Uiterste datum voor de voltooiing van de beoordeling16 juli 2015
Criterium voor steunverleningArtikel 4, lid 1, onder a), van de EFG-verordening

Primaire onderneming
Adam Opel AG

Aantal betroffen ondernemingen
2
Economische sector(en)

(NACE Rev. 2-afdeling) 3
Afdeling 29 ("Vervaardiging van auto's, aanhangwagens en opleggers")
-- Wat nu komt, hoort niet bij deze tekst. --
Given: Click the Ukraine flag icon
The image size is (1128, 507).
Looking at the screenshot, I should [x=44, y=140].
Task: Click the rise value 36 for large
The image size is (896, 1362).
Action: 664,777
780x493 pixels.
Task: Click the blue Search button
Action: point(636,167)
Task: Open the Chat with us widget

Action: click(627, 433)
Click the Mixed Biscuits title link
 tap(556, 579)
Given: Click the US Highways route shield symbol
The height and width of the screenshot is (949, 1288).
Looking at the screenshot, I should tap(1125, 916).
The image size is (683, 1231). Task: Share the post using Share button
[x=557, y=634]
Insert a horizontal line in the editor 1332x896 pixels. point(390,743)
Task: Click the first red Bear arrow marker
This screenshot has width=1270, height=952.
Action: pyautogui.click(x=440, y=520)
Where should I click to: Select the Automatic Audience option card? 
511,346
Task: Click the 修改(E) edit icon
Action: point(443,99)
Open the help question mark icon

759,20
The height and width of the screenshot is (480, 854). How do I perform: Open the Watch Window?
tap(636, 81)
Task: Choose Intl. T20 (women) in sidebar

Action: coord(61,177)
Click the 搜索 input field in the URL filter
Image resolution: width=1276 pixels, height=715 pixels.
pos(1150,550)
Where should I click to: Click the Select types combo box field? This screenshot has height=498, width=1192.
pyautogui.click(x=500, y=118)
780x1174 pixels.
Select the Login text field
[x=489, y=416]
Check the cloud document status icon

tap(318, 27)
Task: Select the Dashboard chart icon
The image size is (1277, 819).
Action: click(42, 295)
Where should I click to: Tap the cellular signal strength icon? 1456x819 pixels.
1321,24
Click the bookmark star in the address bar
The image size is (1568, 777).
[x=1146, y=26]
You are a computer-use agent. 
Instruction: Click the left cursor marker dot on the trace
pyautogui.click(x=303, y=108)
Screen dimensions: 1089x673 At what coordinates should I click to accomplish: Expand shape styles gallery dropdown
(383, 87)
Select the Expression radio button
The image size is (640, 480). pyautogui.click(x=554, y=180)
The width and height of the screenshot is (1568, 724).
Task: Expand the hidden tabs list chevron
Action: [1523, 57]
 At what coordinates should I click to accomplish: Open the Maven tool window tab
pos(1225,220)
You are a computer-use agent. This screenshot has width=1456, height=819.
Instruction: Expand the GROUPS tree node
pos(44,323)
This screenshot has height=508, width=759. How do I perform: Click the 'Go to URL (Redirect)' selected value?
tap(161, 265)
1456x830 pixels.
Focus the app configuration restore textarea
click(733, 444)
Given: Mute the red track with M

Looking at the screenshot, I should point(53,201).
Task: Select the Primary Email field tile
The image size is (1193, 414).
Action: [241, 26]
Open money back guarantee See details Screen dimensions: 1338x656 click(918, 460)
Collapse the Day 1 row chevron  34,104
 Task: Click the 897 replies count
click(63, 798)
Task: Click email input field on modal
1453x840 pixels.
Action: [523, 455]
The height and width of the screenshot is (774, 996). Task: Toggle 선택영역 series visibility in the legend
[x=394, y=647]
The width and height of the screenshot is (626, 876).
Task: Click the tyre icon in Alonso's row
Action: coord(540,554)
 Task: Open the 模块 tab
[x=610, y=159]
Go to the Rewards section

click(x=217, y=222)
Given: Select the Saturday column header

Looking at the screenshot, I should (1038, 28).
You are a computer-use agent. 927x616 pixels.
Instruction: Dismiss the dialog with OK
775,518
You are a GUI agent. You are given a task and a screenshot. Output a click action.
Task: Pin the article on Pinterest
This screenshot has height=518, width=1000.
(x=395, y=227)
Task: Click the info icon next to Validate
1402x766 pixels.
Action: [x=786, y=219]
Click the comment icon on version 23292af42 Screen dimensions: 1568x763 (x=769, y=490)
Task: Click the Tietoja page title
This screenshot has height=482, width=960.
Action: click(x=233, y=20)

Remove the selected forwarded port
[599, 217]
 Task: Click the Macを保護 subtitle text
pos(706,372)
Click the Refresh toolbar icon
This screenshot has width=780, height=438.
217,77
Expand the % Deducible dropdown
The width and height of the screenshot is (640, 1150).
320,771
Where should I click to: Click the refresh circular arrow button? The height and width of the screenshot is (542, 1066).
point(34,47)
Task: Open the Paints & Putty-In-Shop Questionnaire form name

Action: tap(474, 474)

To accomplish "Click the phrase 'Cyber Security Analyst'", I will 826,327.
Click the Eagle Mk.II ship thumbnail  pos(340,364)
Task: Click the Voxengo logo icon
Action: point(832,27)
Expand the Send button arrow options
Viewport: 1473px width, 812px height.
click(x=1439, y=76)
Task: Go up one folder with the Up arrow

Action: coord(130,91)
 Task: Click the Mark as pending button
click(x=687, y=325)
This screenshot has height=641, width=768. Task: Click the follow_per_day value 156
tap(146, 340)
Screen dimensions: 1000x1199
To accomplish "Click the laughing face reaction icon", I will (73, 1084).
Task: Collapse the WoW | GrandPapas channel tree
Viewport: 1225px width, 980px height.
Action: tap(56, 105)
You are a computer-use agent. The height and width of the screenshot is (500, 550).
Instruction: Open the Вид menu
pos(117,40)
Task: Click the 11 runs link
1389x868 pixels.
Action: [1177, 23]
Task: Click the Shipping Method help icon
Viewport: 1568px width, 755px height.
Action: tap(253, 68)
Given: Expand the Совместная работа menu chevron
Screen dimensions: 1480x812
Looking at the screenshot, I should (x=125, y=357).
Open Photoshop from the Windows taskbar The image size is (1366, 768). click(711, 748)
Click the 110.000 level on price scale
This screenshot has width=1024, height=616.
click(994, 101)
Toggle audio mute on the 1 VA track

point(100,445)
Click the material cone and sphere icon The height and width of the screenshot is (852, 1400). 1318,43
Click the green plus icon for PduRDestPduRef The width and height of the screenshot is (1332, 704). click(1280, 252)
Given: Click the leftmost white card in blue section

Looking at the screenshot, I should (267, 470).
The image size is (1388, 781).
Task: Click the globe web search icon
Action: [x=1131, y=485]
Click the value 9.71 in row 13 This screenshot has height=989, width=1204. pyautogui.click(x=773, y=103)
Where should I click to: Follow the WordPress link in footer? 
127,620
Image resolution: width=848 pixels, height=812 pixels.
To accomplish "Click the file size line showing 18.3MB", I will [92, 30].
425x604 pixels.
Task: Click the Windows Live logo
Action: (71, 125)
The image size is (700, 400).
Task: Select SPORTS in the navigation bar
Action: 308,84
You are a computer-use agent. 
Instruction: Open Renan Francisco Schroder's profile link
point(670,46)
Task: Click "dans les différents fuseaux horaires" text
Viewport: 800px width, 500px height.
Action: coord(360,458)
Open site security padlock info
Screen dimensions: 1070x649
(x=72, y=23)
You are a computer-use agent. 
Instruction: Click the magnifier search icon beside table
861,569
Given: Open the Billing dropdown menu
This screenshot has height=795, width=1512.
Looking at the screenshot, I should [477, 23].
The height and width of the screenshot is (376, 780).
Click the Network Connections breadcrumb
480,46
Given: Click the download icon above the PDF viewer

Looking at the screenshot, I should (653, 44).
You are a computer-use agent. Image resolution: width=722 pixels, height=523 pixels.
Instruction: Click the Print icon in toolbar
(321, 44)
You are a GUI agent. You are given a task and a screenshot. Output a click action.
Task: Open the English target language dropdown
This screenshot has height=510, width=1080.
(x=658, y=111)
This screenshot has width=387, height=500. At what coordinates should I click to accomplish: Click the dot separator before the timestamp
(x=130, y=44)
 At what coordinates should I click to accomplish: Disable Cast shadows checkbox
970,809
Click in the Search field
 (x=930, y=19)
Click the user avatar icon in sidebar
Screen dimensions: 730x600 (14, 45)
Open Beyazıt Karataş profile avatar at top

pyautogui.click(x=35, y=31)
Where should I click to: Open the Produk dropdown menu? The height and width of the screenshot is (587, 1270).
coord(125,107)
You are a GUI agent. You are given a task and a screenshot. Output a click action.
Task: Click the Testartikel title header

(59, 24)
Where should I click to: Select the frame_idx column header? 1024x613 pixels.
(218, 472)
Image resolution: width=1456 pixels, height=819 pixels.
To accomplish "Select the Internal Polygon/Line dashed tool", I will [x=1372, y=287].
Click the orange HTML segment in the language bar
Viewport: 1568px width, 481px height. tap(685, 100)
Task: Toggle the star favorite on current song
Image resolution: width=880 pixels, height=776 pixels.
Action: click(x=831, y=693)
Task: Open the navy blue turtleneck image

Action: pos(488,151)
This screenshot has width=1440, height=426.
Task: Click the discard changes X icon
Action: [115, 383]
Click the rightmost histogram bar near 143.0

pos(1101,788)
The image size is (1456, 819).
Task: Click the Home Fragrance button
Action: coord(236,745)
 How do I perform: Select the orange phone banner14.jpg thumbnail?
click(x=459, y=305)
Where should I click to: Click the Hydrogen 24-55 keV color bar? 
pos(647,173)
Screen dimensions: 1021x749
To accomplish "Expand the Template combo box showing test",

Aantal dochterondernemingen, leveranciers en downstreamproducenten
1
Referentieperiode (vier maanden)15 augustus 2014 – 15 december 2014
Aantal ontslagen tijdens de referentieperiode (a)2 881
Aantal ontslagen voor of na de referentieperiode (b)0
Totaal aantal ontslagen (a + b)2 881
Totaal aantal begunstigden dat in aanmerking komt2 881
Totaal aantal beoogde begunstigden2 692
Aantal beoogde NEET's (jongeren die geen werk hebben en evenmin onderwijs of een opleiding volgen)0
Budget voor individuele dienstverlening (EUR)11 151 640
Budget voor de implementatie van het EFG 4 (EUR)446 066
Totaal budget (EUR)11 597 706
EFG-bijdrage (60 %) (EUR)6 958 623

BEOORDELING VAN DE AANVRAAG

Procedure

4. Duitsland heeft aanvraag EGF/2015/002 DE/Adam Opel ingediend op 26 februari 2015, binnen twaalf weken na de datum waarop aan de in artikel 4 van de EFG-verordening vermelde criteria voor steunverlening was voldaan. De Commissie heeft de ontvangst van de aanvraag bevestigd binnen twee weken na de indiening van de aanvraag, namelijk op 12 maart 2015, en heeft Duitsland dezelfde dag om aanvullende informatie gevraagd. Die aanvullende informatie werd verstrekt binnen zes weken na het verzoek. De termijn van twaalf weken na de ontvangst van de volledige aanvraag, binnen welke de Commissie moet beoordelen of de aanvraag voldoet aan de voorwaarden voor het verlenen van een financiële bijdrage, loopt op 16 juli 2015 af.

Subsidiabiliteit van de aanvraag

2.

Betrokken ondernemingen en begunstigden


5. De aanvraag betreft 2 881 werknemers die door Adam Opel AG en een leverancier werden ontslagen. De primaire onderneming is actief in de economische sector die is ingedeeld in NACE Rev. 2-afdeling 29, "Vervaardiging van auto's, aanhangwagens en opleggers". De ontslagen bij de primaire onderneming vielen hoofdzakelijk in de regio van NUTS 5 -niveau 2 Arnsberg (DE A5).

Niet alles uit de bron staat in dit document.